┌─ MATERIAL SHOWN

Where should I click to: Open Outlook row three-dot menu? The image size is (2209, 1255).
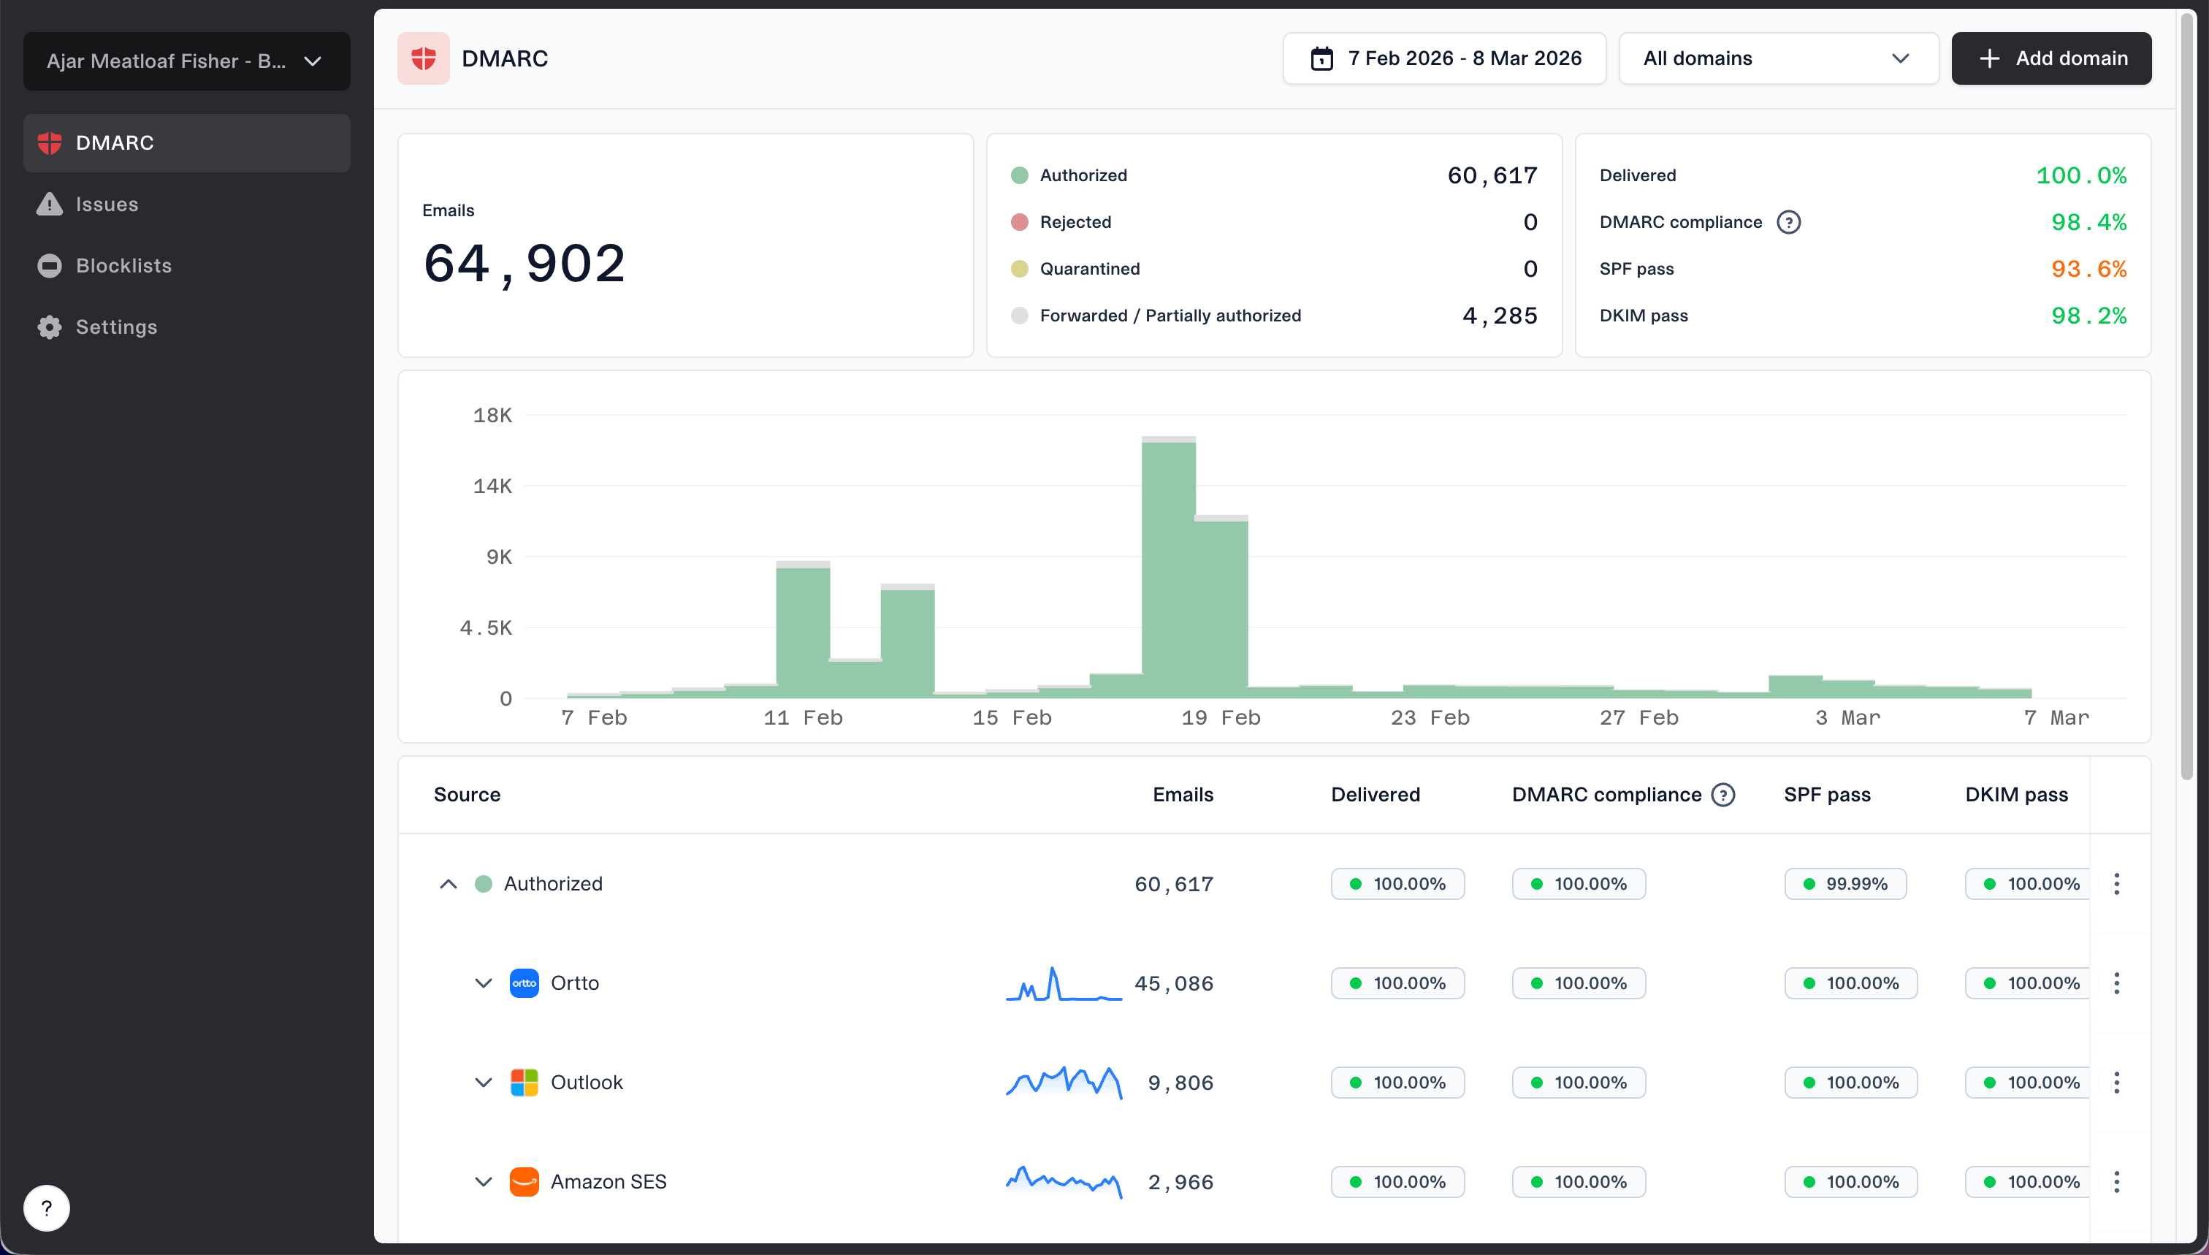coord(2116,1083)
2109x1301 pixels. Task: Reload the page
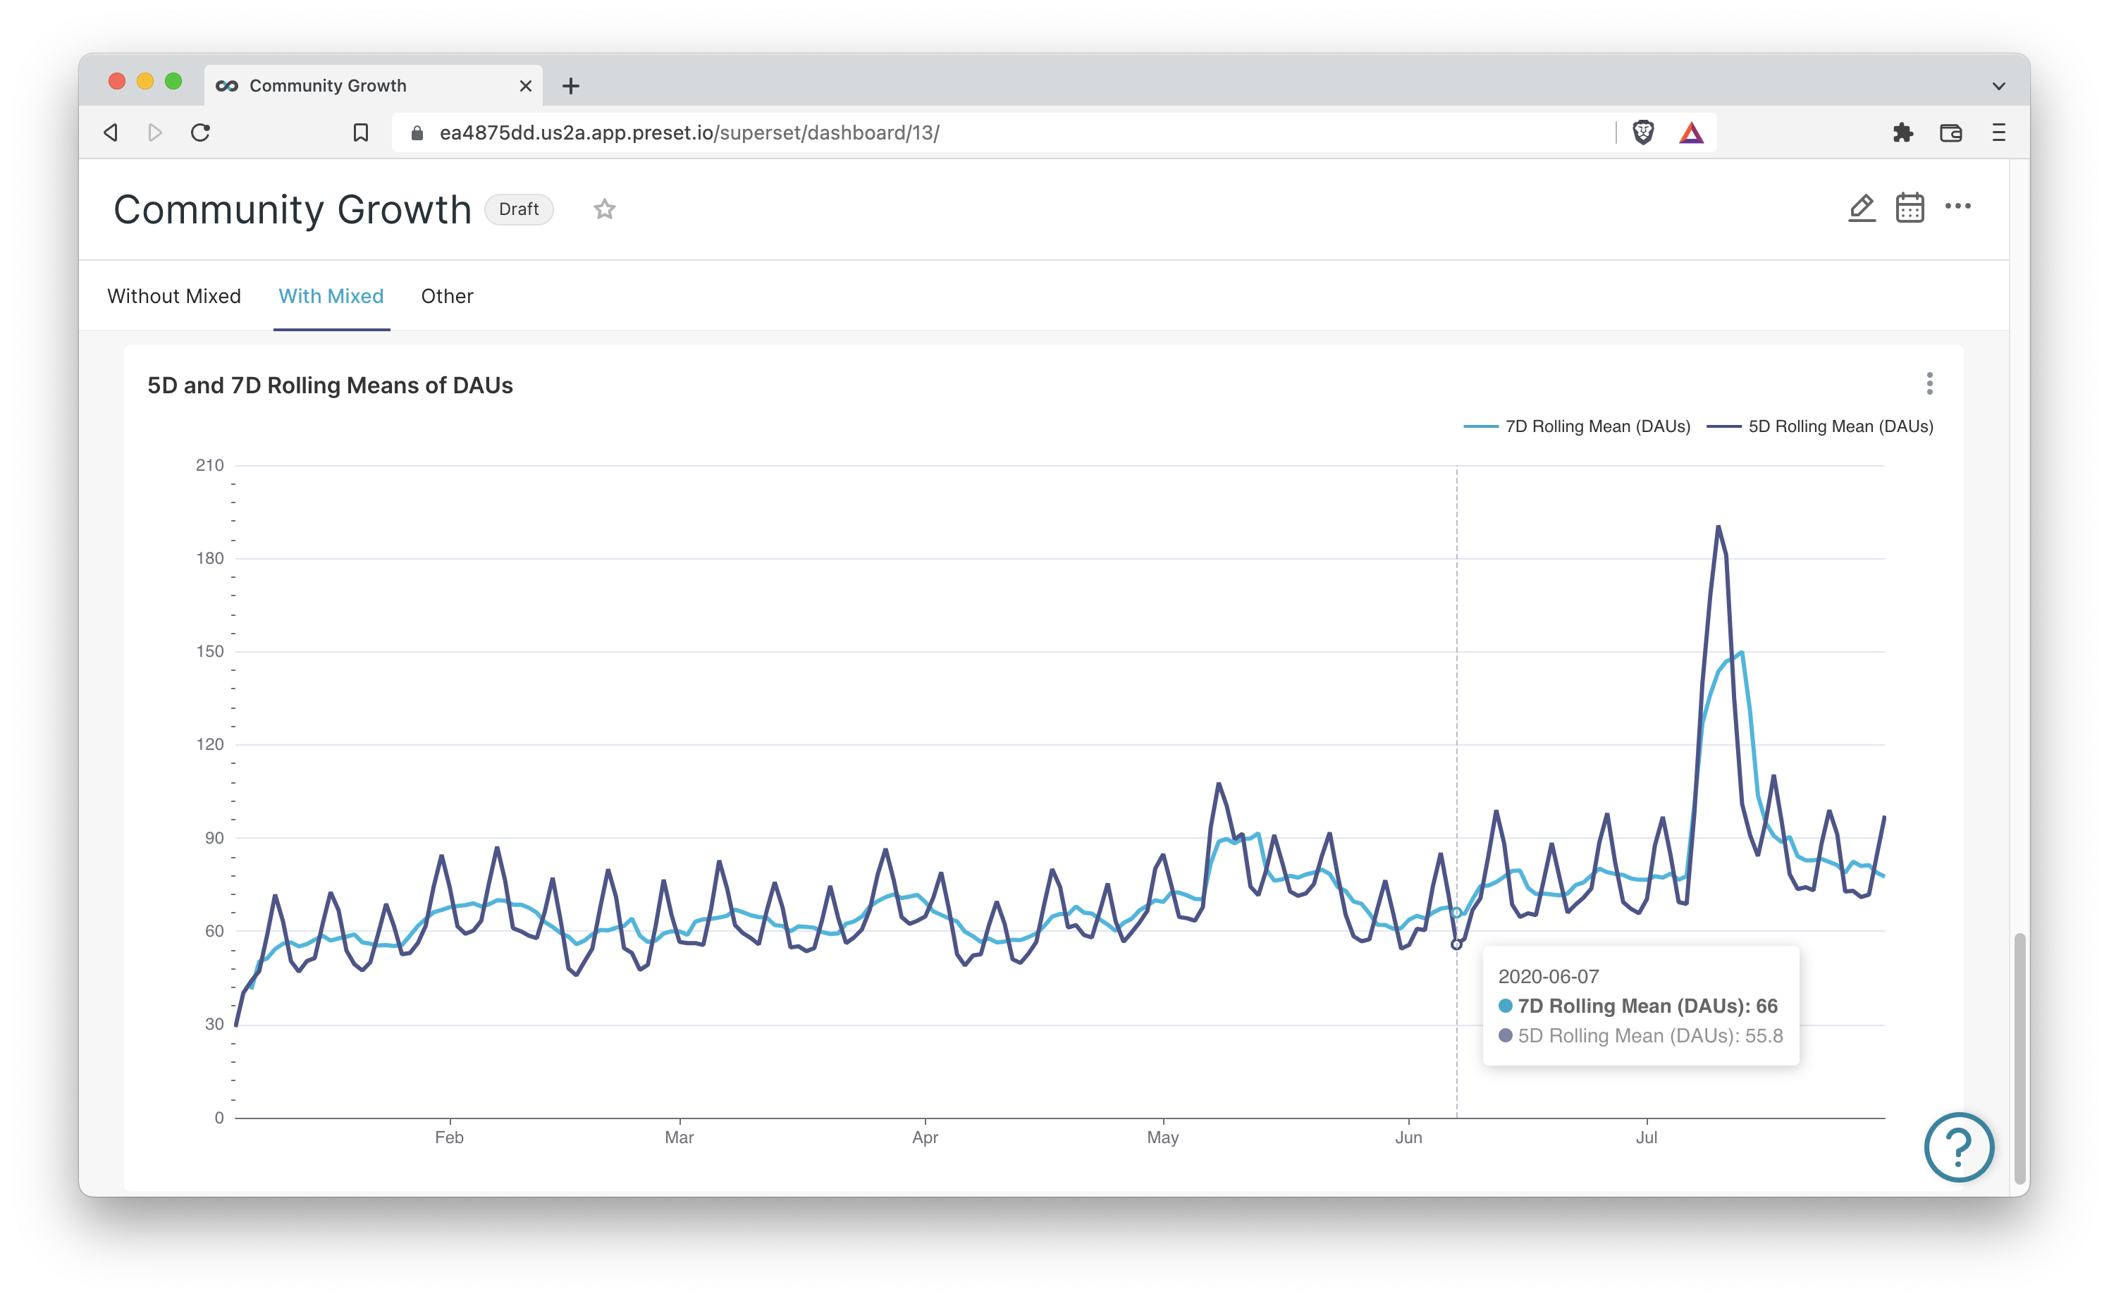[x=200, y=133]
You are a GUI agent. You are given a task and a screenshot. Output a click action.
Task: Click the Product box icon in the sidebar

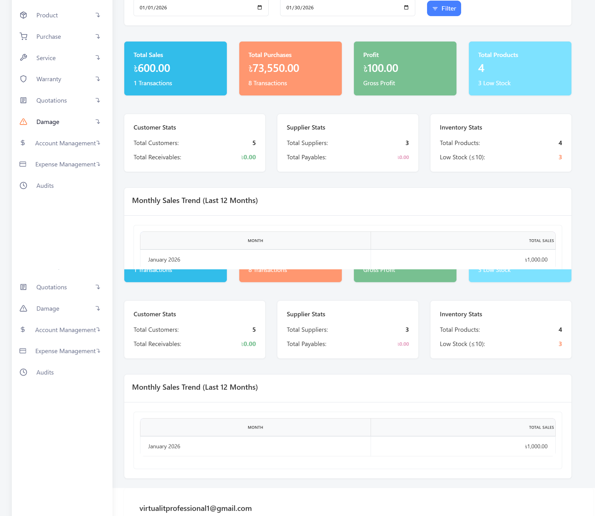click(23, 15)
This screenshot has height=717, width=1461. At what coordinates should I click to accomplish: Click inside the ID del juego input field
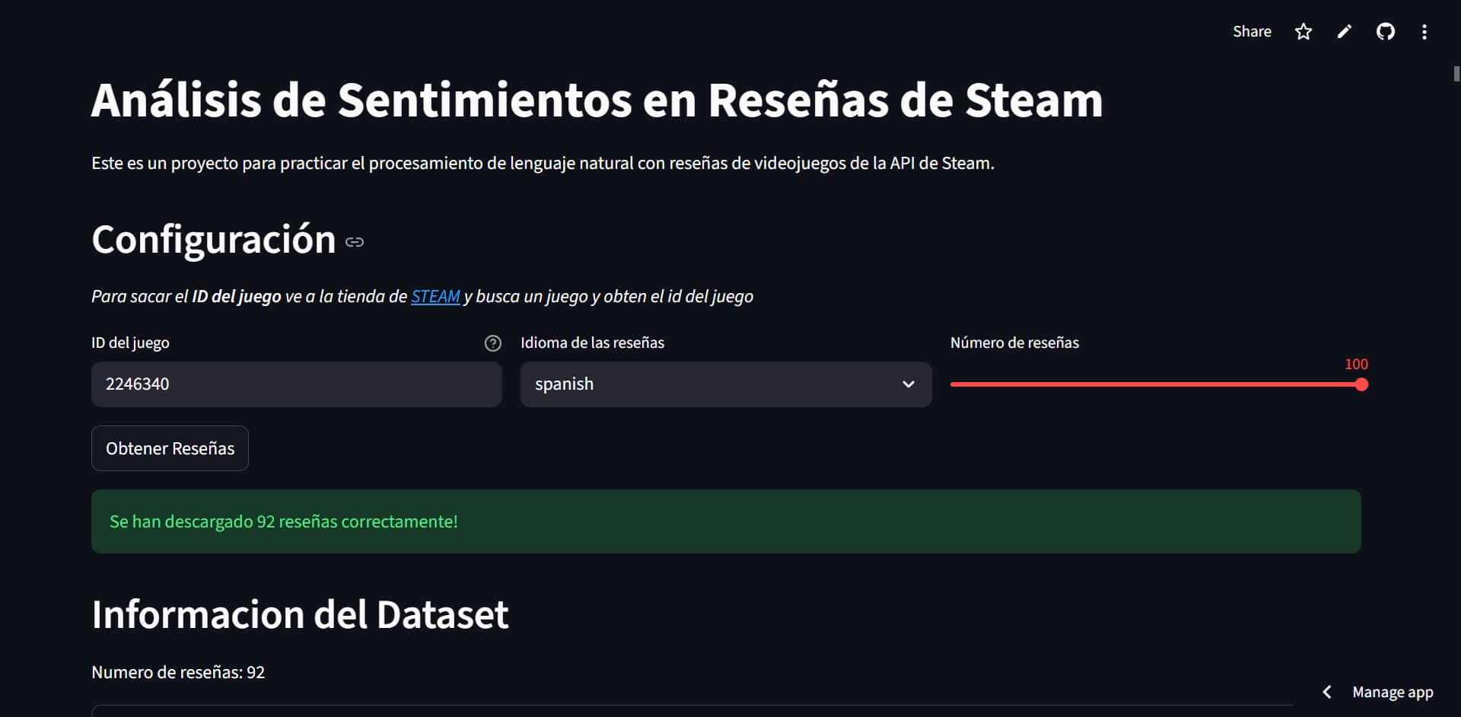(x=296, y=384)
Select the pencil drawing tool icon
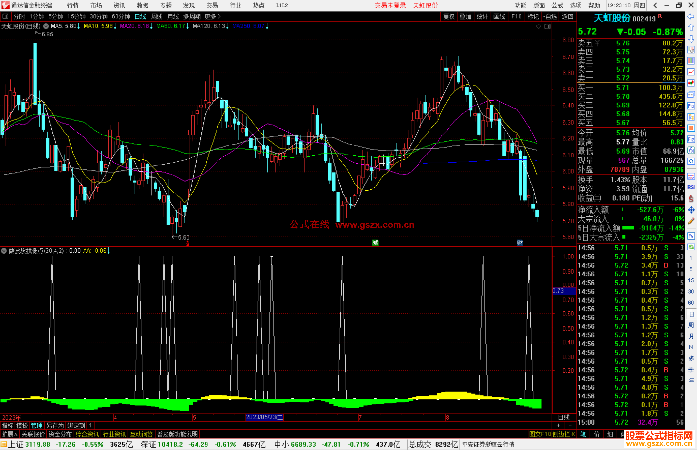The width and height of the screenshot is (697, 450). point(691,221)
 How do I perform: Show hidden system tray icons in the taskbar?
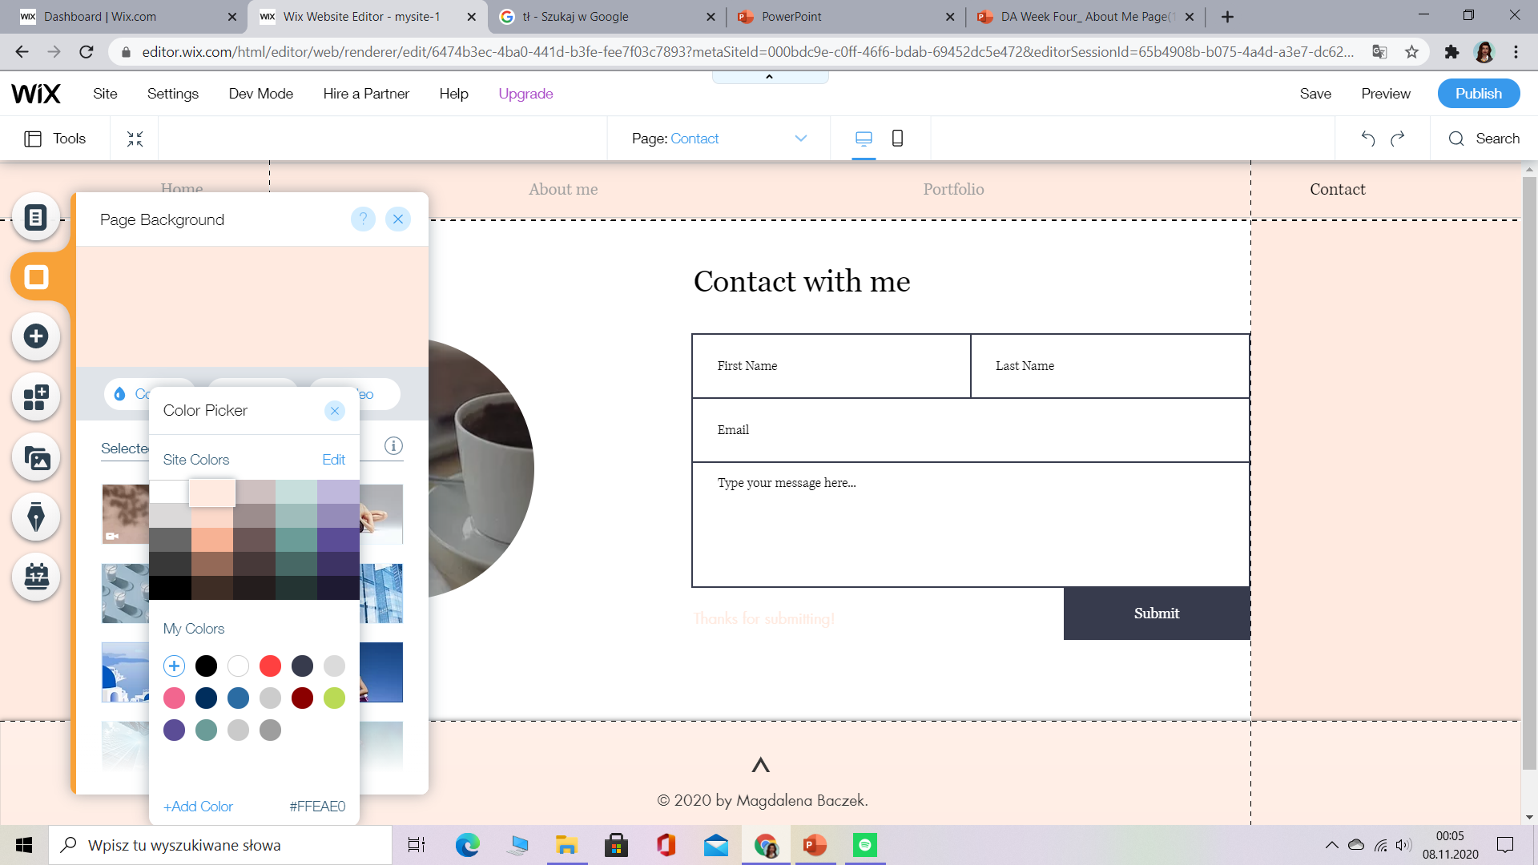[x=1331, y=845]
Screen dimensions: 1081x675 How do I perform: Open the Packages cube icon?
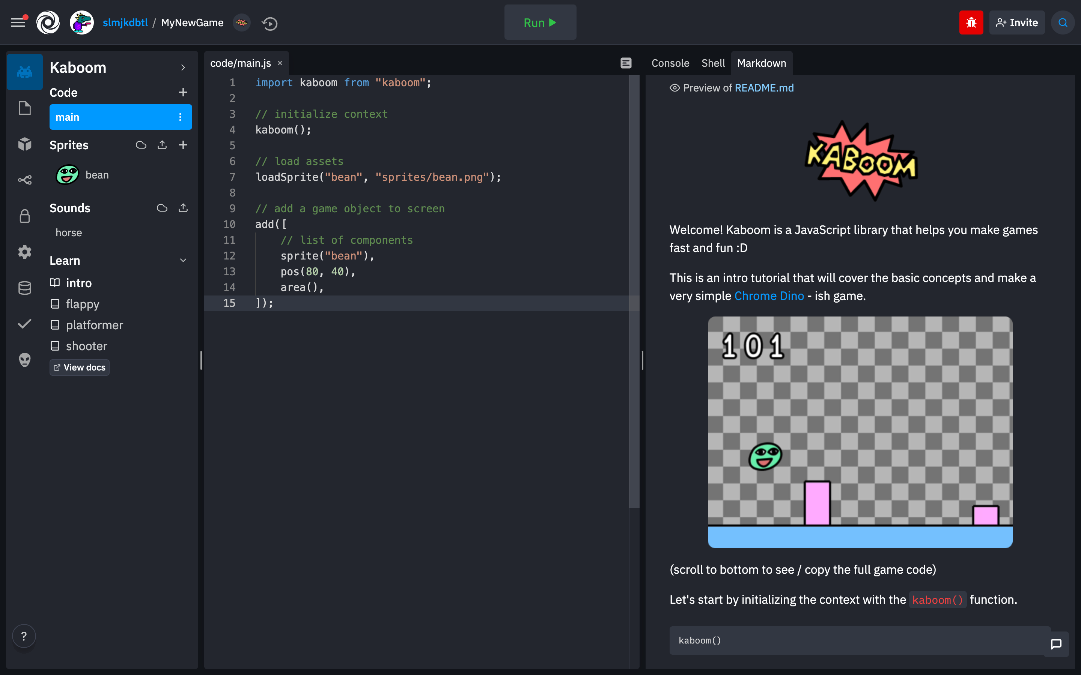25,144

└─

▶ _WORK INSTRUCTION_: Write out exactly the lines from the one containing "You are a GUI" through the end of the records above, both included, leaving all pictures out.

▶ _EXERCISE RESULT_:
You are a GUI agent. You are given a task and a screenshot. Output a click action.
Task: Click the Product box icon in the sidebar

click(23, 15)
This screenshot has height=717, width=1461. At what coordinates should I click to accomplish: Click inside the ID del juego input field
(x=296, y=384)
Select the pencil drawing tool icon
The width and height of the screenshot is (697, 450). point(691,221)
 How do I perform: Show hidden system tray icons in the taskbar?
[x=1331, y=845]
Screen dimensions: 1081x675 How do I perform: Open the Packages cube icon?
25,144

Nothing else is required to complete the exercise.